Argument massue ou faux prétexte?

Le gouvernement Harper a annoncé qu’il devra réduire à plus long terme le taux de croissance du budget fédéral alloué aux prestations aux aînés. La croissance de ce budget utilisé pour payer les prestations de la Sécurité de vieillesse (SV) et du Supplément de revenu garantie (SRG) serait financièrement insoutenable à long terme. Pour démontrer aux Canadiens la justesse de cette affirmation, le gouvernement Harper a mis l’accent dans ses communications sur le fait que le montant des transferts aux aînés triplerait dans les vingt prochaines années.

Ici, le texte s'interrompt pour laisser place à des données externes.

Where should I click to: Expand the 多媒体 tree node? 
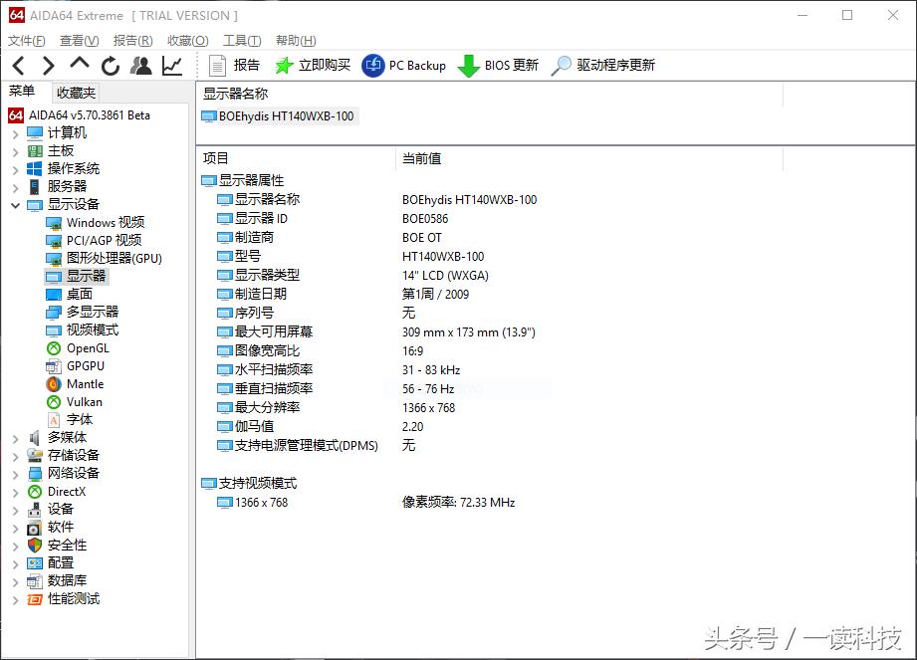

Il passerait de 36,5 milliards de dollars en 2010 à 108 milliards de dollars en 2030. Ces projections sont très fiables car elles ont été tirées d’un rapport signé par l’Actuaire en chef du Canada, M. Jean-Claude Ménard. [1]

Plusieurs économistes, journalistes et éditorialistes ont fortement critiqué dans les dernières semaines le fait que ces montants de dépenses sont affectés par l’inflation et ne font aucunement référence à croissance économique des vingt prochaines années. Selon eux, il est préférable d’approcher la question de la soutenabilité financière de ces transferts en discutant de l’évolution du ratio de ces dépenses au PIB. Selon l’actuaire en chef du Canada, le ratio de ces dépenses passerait de 2,25 % en 2010 à 3,14 % en 2030. Cette augmentation de 89 points de pourcentage ou de 40% (3,14/2,25) est beaucoup moins spectaculaire que celle de 195% (108/36,5) présentée par le gouvernement Harper. L’argument massue du gouvernement pour justifier une baisse du taux de croissance de budget de ces transferts perd ainsi beaucoup de poids.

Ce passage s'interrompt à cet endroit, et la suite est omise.